Tomas Borge, one of nine founders of the leftist movement that toppled government of Nicaragua, dies at age 81.

File photo of Nicaragua''s President Ortega and Borge, founder of FSLN, wave to supporters in Managua
Tomas Borge, right, served as interior minister in Daniel Ortega's, left, government in the 1980's [Reuters]

Tomas Borge, the last surviving founder of the leftist Sandinista movement in Nicaragua has died aged 81.

Borge helped to create the Sandinista National Liberation Front (FSLN) in 1961, serving as interior minister after the 1979 revolution that toppled US backed dictator Anastasio Somoza.

The former guerrilla fighter, considered one of the hardliners in Daniel Ortega’s government in the 1980s, was hospitalised earlier this month for a lung infection and was moved to intensive care after complications from surgery.

“It is with profound sorrow that we announce the end … of the fruitful life of the revolutionary Tomas Borge,” government spokeswoman Rosario Murillo, who is also the wife of Ortega, the current president, told local radio late on Monday.

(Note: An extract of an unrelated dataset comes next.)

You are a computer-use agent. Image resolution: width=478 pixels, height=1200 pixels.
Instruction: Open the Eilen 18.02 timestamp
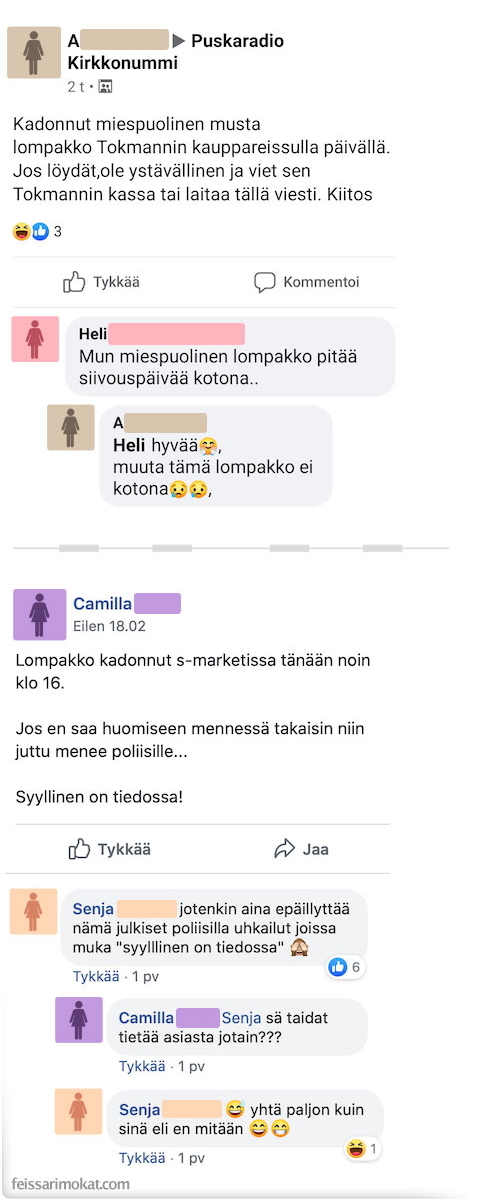pyautogui.click(x=110, y=626)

Murillo did not disclose the cause of death.

Borge helped found the FSLN and was jailed for plotting to overthrow the right-wing Somoza in the 1950s.

The organisation was named after Augusto Cesar Sandino, who fought against US intervention in Nicaragua in the 1930s.

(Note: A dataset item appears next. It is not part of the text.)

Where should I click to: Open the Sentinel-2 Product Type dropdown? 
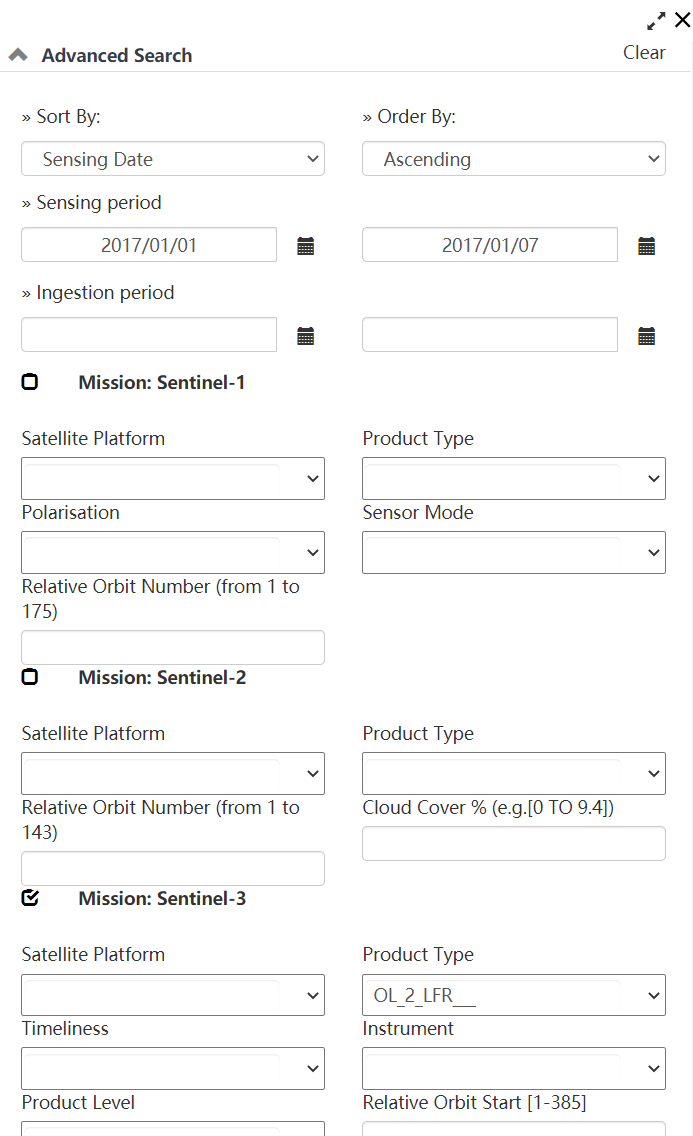coord(513,773)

Borge was among the nine Sandinista leaders who first put Ortega in power after the revolution.

Cuba-trained guerrilla

US President Ronald Reagan saw the Sandinistas as a threat and backed the right-wing Contras in a decade-long civil war that killed around 30,000 people and wrecked the Central American nation’s economy.

Ortega and the Sandinistas were voted out of power in 1990 but have since returned to power, winning a landslide re-election last November.

Borge, born on August 13, 1930, into a poor family, dedicating himself to the struggle against the Somoza family, which had run Nicaragua for 40 years.

He received military training in Cuba before he helped to found the Sandinista movement.

He served as a congressman and ambassador to Peru and Ecuador, later moderating his more extreme leftist views and even backing free trade deals in the region with the United States.

He also wrote several books.

In the late 1990s he was drawn into a sexual abuse scandal that tarnished the reputation of top Sandinista leaders, when a female party member accused him forcibly of kissing and touching her when she worked as his interpreter.